- **WHAT IS REQUIRED**:
Beginning with the line that mentions "विज्ञापन दें (397, 2208)", reproduce every line through the last line of the entries, exactly, and only those.

##########

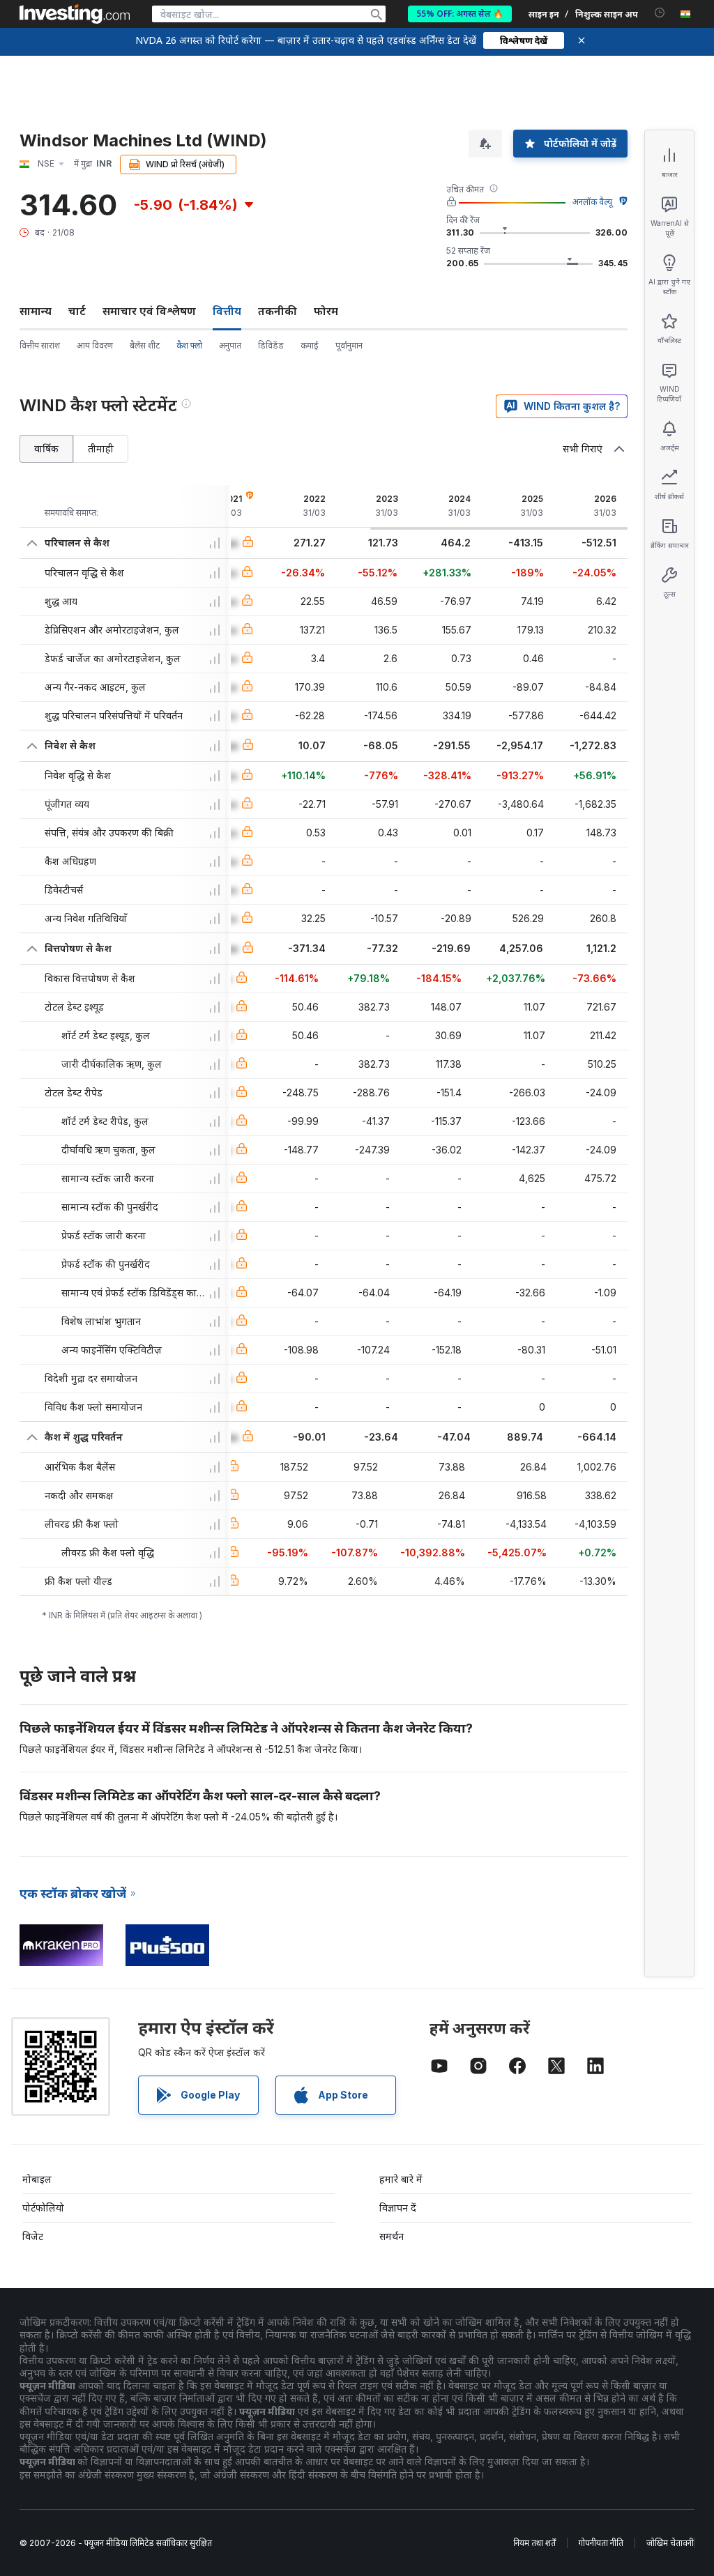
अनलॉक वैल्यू (592, 202)
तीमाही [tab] (101, 448)
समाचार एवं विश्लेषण (149, 311)
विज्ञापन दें (397, 2208)
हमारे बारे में (401, 2179)
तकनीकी (277, 311)
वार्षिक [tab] (46, 448)
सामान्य (36, 311)
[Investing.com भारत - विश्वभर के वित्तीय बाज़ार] (75, 14)
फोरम (326, 311)
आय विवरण (95, 345)
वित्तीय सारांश (40, 345)
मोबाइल (37, 2179)
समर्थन (391, 2236)
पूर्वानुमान (349, 345)
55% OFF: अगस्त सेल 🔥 (459, 14)
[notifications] (660, 13)
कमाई (310, 345)
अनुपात (230, 345)
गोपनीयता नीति (601, 2543)
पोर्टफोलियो (43, 2208)
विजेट (32, 2236)
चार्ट (77, 311)
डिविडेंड (271, 345)
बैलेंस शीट (145, 345)
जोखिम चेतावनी (670, 2543)
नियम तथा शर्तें (534, 2543)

##########

- **TASK RESPONSE**:
विज्ञापन दें (397, 2208)
हमारे बारे में (401, 2179)
तकनीकी (277, 311)
वार्षिक [tab] (46, 448)
सामान्य (36, 311)
[Investing.com भारत - विश्वभर के वित्तीय बाज़ार] (75, 14)
फोरम (326, 311)
आय विवरण (95, 345)
वित्तीय सारांश (40, 345)
मोबाइल (37, 2179)
समर्थन (391, 2236)
पूर्वानुमान (349, 345)
55% OFF: अगस्त सेल 🔥 (459, 14)
[notifications] (660, 13)
कमाई (310, 345)
अनुपात (230, 345)
गोपनीयता नीति (601, 2543)
पोर्टफोलियो (43, 2208)
विजेट (32, 2236)
चार्ट (77, 311)
डिविडेंड (271, 345)
बैलेंस शीट (145, 345)
जोखिम चेतावनी (670, 2543)
नियम तथा शर्तें (534, 2543)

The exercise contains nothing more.